What’s your background, and how did you become interested in fashion and sustainability?
I set up the brand Pachacuti, which means world upside-down in Quechua, in 1992 with the aim of supporting sustainable livelihoods for marginalised, rural women in the Andean region. My collections were sold in the world’s foremost luxury stores and we private-labelled panama hats for many designer brands. Pachacuti pioneered radical supply chain transparency and was the world’s first fair-trade certified company [with the World Fair Trade Organization].
Pachacuti had been a pilot for the EU Geo Fair Trade project, which aimed to provide visible accountability of sustainable provenance, both for raw materials and production processes.
We traced the production of our Panama hats using GPS technology to the exact coordinates of 154 of our weavers’ houses – this isn’t an easy job when only 45% of their homes are accessible by road, located high in the Andes.

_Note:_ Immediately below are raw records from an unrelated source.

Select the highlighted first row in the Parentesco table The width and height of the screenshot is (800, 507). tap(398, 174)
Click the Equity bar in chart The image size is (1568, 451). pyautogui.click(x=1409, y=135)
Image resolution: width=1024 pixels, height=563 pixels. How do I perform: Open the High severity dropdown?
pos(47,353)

Pachacuti’s weavers were delighted that this data helped correct a historical misnomer and Panama hats could now be tracked back to their country of origin: Ecuador. We then mapped the GPS coordinates of each plot of land in the coastal cloud forest where the carludovica palmata is harvested on community-owned, biodiverse plantations. Each plant can be cropped once a month for around 100 years, so it is a truly sustainable raw material.
Tell us about the history of Fashion Revolution, and its aims
Five years ago, the Rana Plaza factory collapse shook the fashion world and ignited a revolution. In the days following the [Savar building] collapse, everywhere I looked, there were newspaper articles calling for a more ethical fashion industry. Meanwhile, campaigners had to search through the rubble for clothing labels to prove which brands were actually produced there. That’s when I realised that the workers were invisible – and that the lack of transparency and responsibility in the fashion supply chain was costing lives. I knew we needed to find a way to channel this public concern into a long-standing campaign so that the victims of Rana Plaza, and all the other tragedies that have occurred in the name of fashion, would never be forgotten. That’s when Fashion Revolution was born.

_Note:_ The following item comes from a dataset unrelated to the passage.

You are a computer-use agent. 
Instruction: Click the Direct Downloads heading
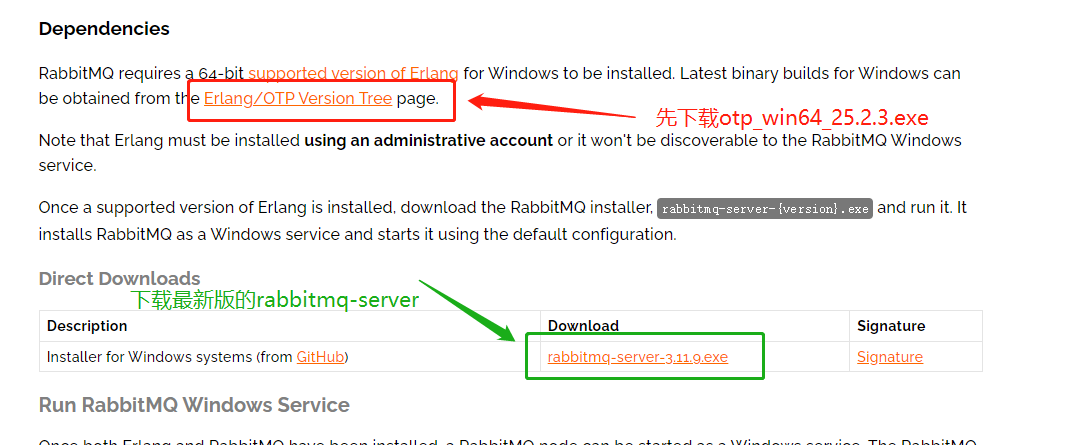point(119,278)

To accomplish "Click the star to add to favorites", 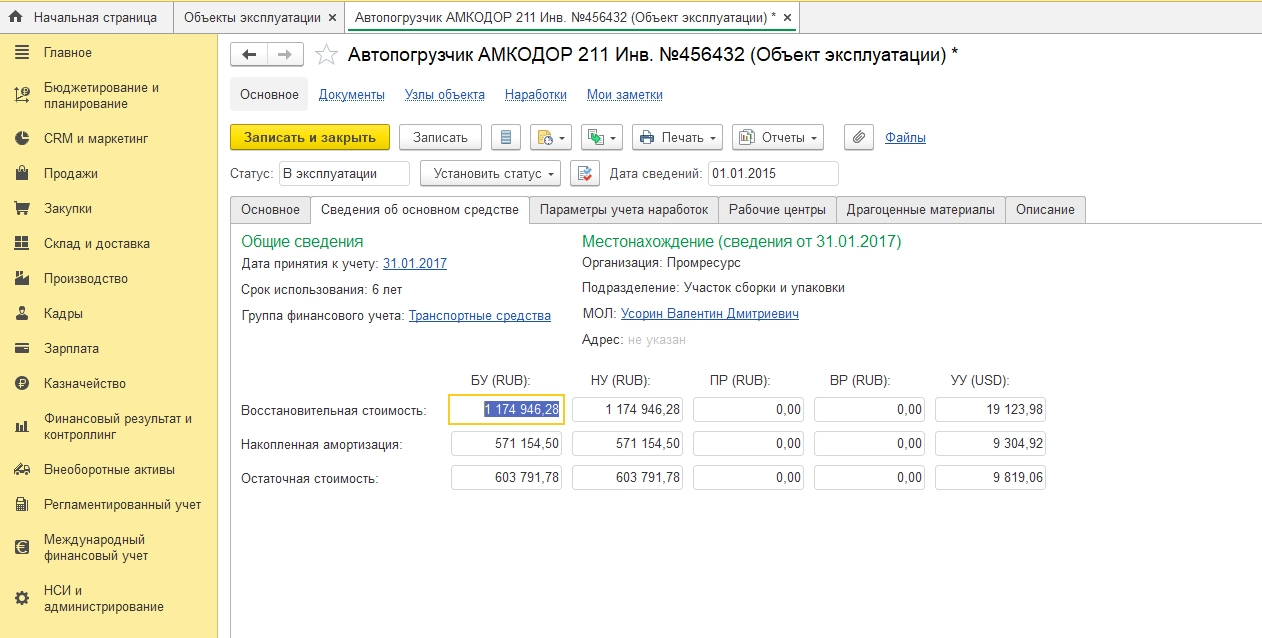I will [x=326, y=55].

Five years on, Fashion Revolution is the world’s largest fashion-activism movement. We are a positive and collaborative platform, working with citizens, policymakers, unions, NGOs, brands and retailers in more than 100 countries around the world.
Despite some progress since the Rana Plaza collapse, a revolution is still needed, as we have a very long way to go until everyone who makes our clothes can live and work with dignity, in healthy conditions and without fear of losing their life.
Last year, one of the main projects we worked on was the Garment Worker Diaries. On-the-ground research partners met with 540 garment workers in India, Cambodia and Bangladesh on a weekly basis for 12 months to learn the intimate details of their lives; 40% of the workers surveyed had seen a fire in their place of work, 60% reported gender-based discrimination, over 15% reported being threatened and 5% had been hit. Transparent disclosure makes it easier for all the relevant parties to understand what has gone wrong, who is responsible and how to fix it.
Transparency is a means to change, not the end game. It leads to greater accountability and this in turn will lead to a change in the way the industry works. Ultimately, Fashion Revolution believes that we need a radical paradigm shift and a transformation in the way in which we produce and consume clothes. Transparency alone does not represent the sort of structural, systemic change we need to see happen, but it reveals the structures that are in place so we can better understand how to change them.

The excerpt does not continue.